Sorry for the delay in posting our Friday Frolics. Life loves to interrupt, but here we are and let's get going to Noelle's question this week:
Do you write to please yourself or your target audience?
Let's get to it:
Myself. I have to be comfortable with what I'm writing in order to write something I think my target audience will enjoy. Taking into consideration the requirements of the erotic genre and mixing with (hopefully) solid writing in general.
My first draft is always written to please myself. I will step away and come back to reread it later. It gives me perspective to see if the physicality is logical and whether the action is sexy or clunky. In my current story for Naughty Royals, I am debating a few of the scenes. There are things I believe would happen logically in the situation, but I’m trying to keep it light with a little tension. It could easily get pretty dark and I don’t want to go that way. And now I’m off on a tangent. One lesson I took to heart years ago: I was reading a historical romance that I enjoyed up to the very end. The heroine wasn’t an idiot. The hero wasn’t a date rapist. And the heroine had a little dog she adored. And at the very end, the author had the bad guy kill the dog. She Killed the freaking dog! And that wasn’t even the worst sin to me. The heroine was all ‘happily ever after’ with the hero and didn’t seem to give the dog a second thought. I might have forgiven the author if there had been mourning and tears. Anyway, if I do something bad, I want there to be consequences, and since I don’t want the story to end on a depressing note, I don’t want to do anything unforgivably bad.
I write whatever is dictated to me by my characters, and they happen to be sleazy paranormal creatures most of the time. However, after my characters have had their say, I naturally go back in to fit it with what I perceive the target audience would love to read.
Well, I write for myself! I assume that the target audience is "out there" and I have a general idea of what their interest is - the parameters, so to speak. So other than the basic parameter, I plot and write the story for myself. If the readership likes what I wrote, great! If not, well... But to write to please the "target audience" is like writing for hire. If I'm writing for hire, and I'm paid accordingly, then yes I'll write something to please the audience. If I'm paid through royalties, as I am, then I'll go with the parameters and write the actual story to my satisfaction (and hope the audience likes it).
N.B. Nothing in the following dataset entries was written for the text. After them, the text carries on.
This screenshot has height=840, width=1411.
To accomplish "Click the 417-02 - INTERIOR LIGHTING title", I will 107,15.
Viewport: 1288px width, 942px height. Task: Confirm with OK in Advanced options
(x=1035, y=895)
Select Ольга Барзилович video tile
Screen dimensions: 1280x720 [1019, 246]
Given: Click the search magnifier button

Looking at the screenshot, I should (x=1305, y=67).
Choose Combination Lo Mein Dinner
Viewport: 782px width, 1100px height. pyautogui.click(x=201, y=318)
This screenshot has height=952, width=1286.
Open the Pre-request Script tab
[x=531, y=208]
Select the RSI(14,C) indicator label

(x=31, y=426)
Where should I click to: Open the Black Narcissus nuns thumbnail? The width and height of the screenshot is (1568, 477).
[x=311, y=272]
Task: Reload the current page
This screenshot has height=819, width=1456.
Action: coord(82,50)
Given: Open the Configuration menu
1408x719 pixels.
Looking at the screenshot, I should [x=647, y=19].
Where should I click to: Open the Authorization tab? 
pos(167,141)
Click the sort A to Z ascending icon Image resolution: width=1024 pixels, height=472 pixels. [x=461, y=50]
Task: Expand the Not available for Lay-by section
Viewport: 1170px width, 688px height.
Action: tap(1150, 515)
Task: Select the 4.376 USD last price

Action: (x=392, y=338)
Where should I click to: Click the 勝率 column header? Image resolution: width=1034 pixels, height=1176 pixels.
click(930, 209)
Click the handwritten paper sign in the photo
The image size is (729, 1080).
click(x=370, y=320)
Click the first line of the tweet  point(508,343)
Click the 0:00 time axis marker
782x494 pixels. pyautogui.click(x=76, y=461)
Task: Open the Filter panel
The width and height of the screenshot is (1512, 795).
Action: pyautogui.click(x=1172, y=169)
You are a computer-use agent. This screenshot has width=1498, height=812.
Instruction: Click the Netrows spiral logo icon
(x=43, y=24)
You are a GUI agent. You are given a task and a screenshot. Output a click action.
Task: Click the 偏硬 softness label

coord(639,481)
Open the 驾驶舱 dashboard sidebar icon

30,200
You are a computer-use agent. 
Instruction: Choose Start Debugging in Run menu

I write to please myself, mostly. Although, I do try to target a reading audience, which doesn’t always work out the way I’d like. Lol I learned long ago that what I needed to do was write what I wanted to read. Even if that meant most people wouldn’t read or even look it. Writing, creating worlds and characters, is all a form of enjoyment. If you aren’t enjoying writing then why are you writing to begin with? It’s an art, like painting or drawing. Art is passion. Passion comes from the soul. An artist (of words and/or pictures) gives the world beauty.
So for me, writing is something I do to please myself. Do I want to please readers? Yes, what writer doesn’t want to bring joy to another person? But, whether I’m writing for publication or not, I’m still writing. Because I’m happiest when I’m writing.
If I enjoy reading my own work (Some authors find this hard to do), I figure my readers will like what I write as well. I tend to write for my own enjoyment. I have eleven titles with MuseItUp Publishing, and I feel comfortable in my craft. But even with my early books, I created stories I wanted to read (though some of the characters and the plot lines sometimes went in directions I never intended—but I’m so glad they pulled me along those different paths!). That holds true for writing a hot love scene. I had one reviewer label my work as sensuous romance. It’s not necessarily sweet and it’s not really graphic. But it will raise your temperature a degree or two.
To be honest, I never read much romance and very little graphic romance. That doesn’t mean that I don’t know what’s going on in the bedroom. It just means I prefer to write a scene as if I’m the lady being romanced (even though it’s in third person). Therefore I want certain things considered in lovemaking. I want dignity between two lovers. I don’t use certain words that other writers might feel very comfortable using, but I’m not going to use some euphemisms that would make you laugh.
A male editor friend of mine told me once that he read a romance submissions that made him burst out laughing. The author wrote that the romantic interest in the book had entered the bedroom and “his manhood filled the room.” The author must have meant that his male mystique filled the room. The editor read something quite different. I learned from that editor’s response to be careful about my euphemisms.